Trinidad and Tobago is a high-income economy, with a GDP per capita (at 2024$ PPP) of about $36000, which is slightly less than the Bahamas and Panama (both at about $41000) and significantly less than Canada (about $65000), Guyana (about $80000), and the US (about $86000). Unlike most of the English-speaking Caribbean, the country's economy is primarily industrial, with an emphasis on petroleum and petrochemicals. The country's wealth is attributed to its large reserves and exploitation of oil and natural gas.

Trinidad and Tobago was ranked as having one of the poorest investment climates in the Caribbean (15th of 17 countries) in 2024. Its per capita GDP experienced rapid growth through the mid-2000s (grew by 7.1% per annum in the 10 years through 2006), but has since stagnated and then declined (shrank by 1.8% per annum in the 10 years through 2023). Growth through the mid-2000s was fueled by investments in liquefied natural gas (LNG) and petrochemicals. Additional petrochemical, aluminium, and plastics projects are in various stages of planning.

In 2023, Trinidad and Tobago was the 42nd largest producer of natural gas in the world (and the largest in the Caribbean); it was the 55th largest producer of oil in the world (and the 2nd largest in the Caribbean after Guyana).
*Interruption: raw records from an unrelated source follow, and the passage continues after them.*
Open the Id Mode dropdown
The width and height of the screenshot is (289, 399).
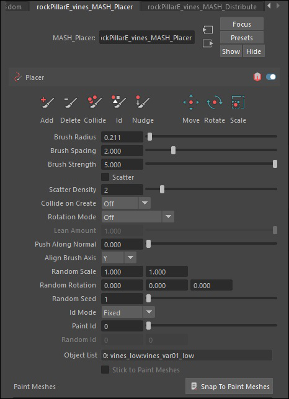(x=128, y=312)
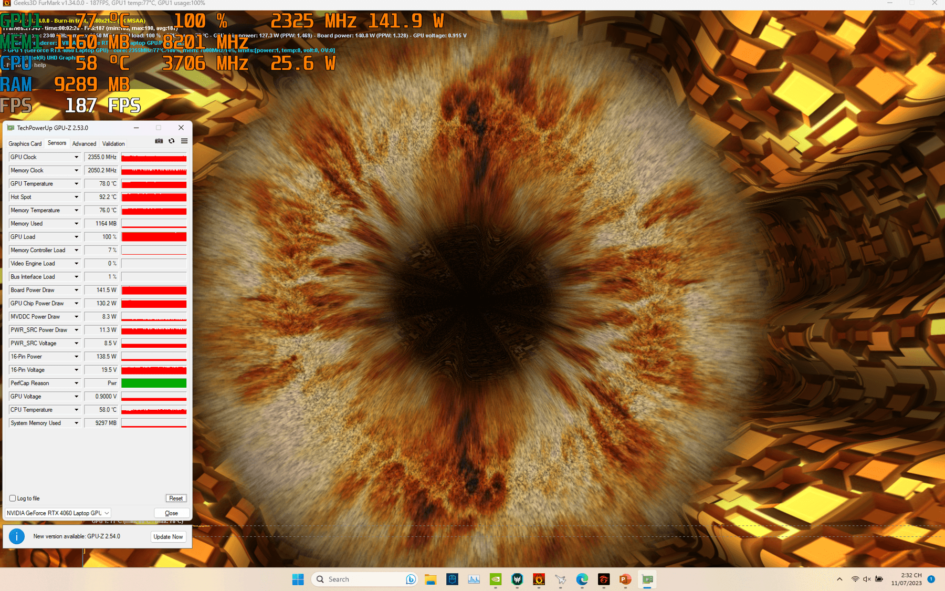Open PowerPoint from the taskbar
Screen dimensions: 945x591
(625, 579)
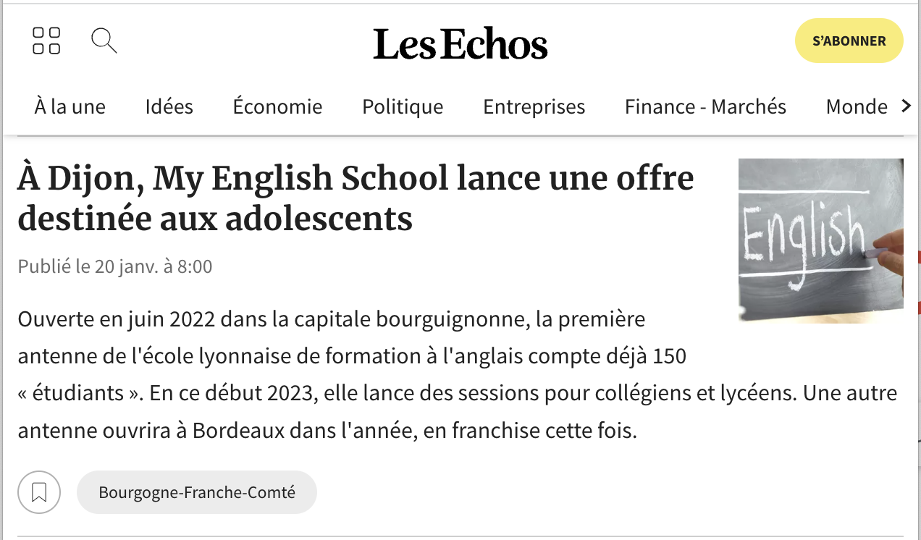The width and height of the screenshot is (921, 540).
Task: Select the Économie navigation item
Action: pyautogui.click(x=277, y=106)
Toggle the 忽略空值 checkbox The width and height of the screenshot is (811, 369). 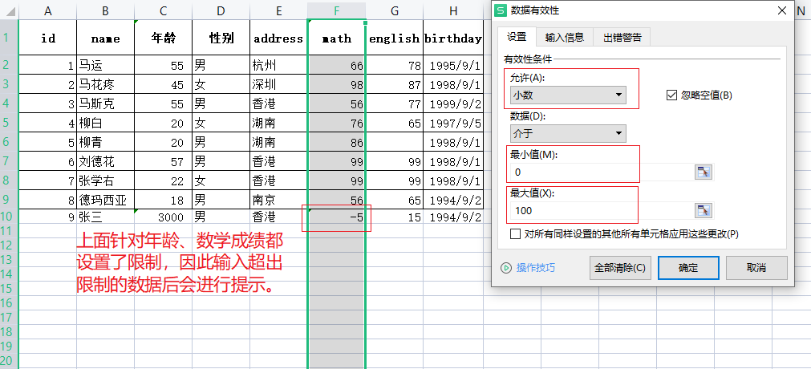(x=672, y=95)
Its economy is heavily dependent on these resources. It also supplies manufactured goods, notably food and beverages, as well as cement to the Caribbean region. Oil and gas account for about 40% of GDP and 80% of exports, but only 5% of employment.

==Regional financial center==
The country is also a regional financial center, and tourism is a growing sector, although it is not proportionately as important as in many other Caribbean islands. The economy benefits from a growing trade surplus. Economic growth reached 12.6% in 2006 and 5.5% in 2007 as prices for oil, petrochemicals, and LNG remained high, and as foreign direct investment continued to grow to support expanded capacity in the energy sector.
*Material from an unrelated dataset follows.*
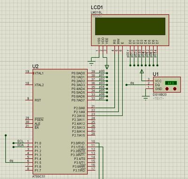The height and width of the screenshot is (179, 188).
Task: Select the P2.0/A8 pin 21
Action: click(x=92, y=108)
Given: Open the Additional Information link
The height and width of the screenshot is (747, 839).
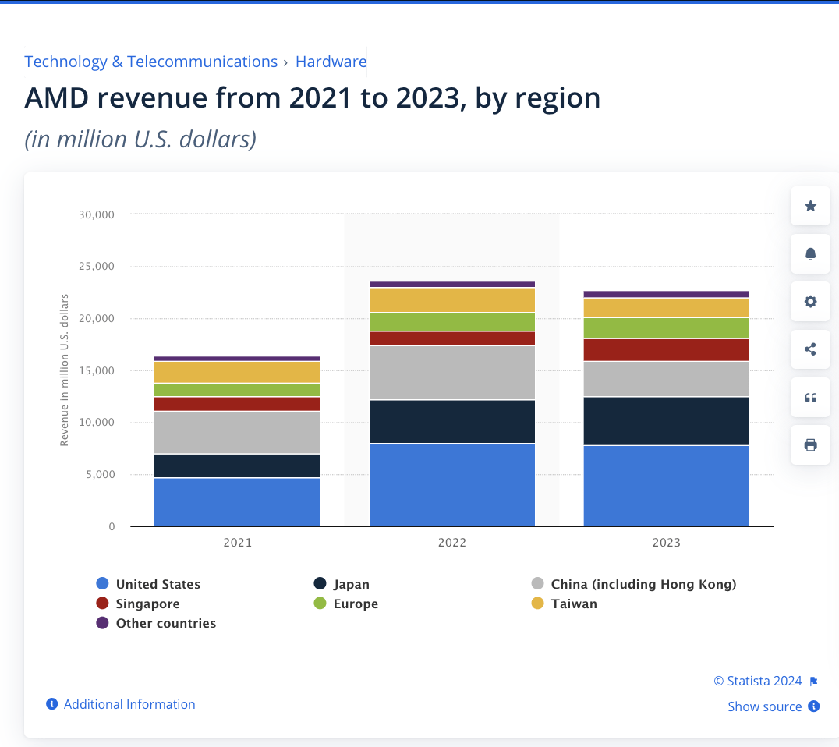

Trinidad and Tobago's infrastructure is adequate by regional standards. A major expansion of the Piarco International Airport in Trinidad, the country's main airport, was completed in 2001. There are reliable, extensive networks of paved roads, sewage pipes, and power utilities in the urban centers. Some rural areas still suffer from water shortages. The government is addressing this problem with the construction of additional desalinization plants. Improvements in transport, telephone service, drainage, and sewerage, especially in rural areas, are among the government's budget priorities.

==Job market==
In addition the thriving energy sector, the nation controls 0.25% of the world's natural gas with a GDP of twenty billion US dollars (US$20.5b). These factors are quintessential in driving the demand for quality labor, especially in specialized area as it pertains to the energy sector. Such area of specialisation are for the first time in history being sought after in this little nation, but requires the expertise of expats to fill. According to former Prime Minister Patrick Manning, the nation is the financial capital of the Caribbean, and being so heavily reliant on the oil and energy sectors, fosters and facilitates an environment of constant demand for specialized jobs. In addition, the Natural Gas sector is for the first time facing competition from countries such as Qatar and the United States. All these factors are stimulating the need to produce local specialists as the demand increases. There are also clear indications that the nation is at the end of an economic downturn and poised for a period of economic boom.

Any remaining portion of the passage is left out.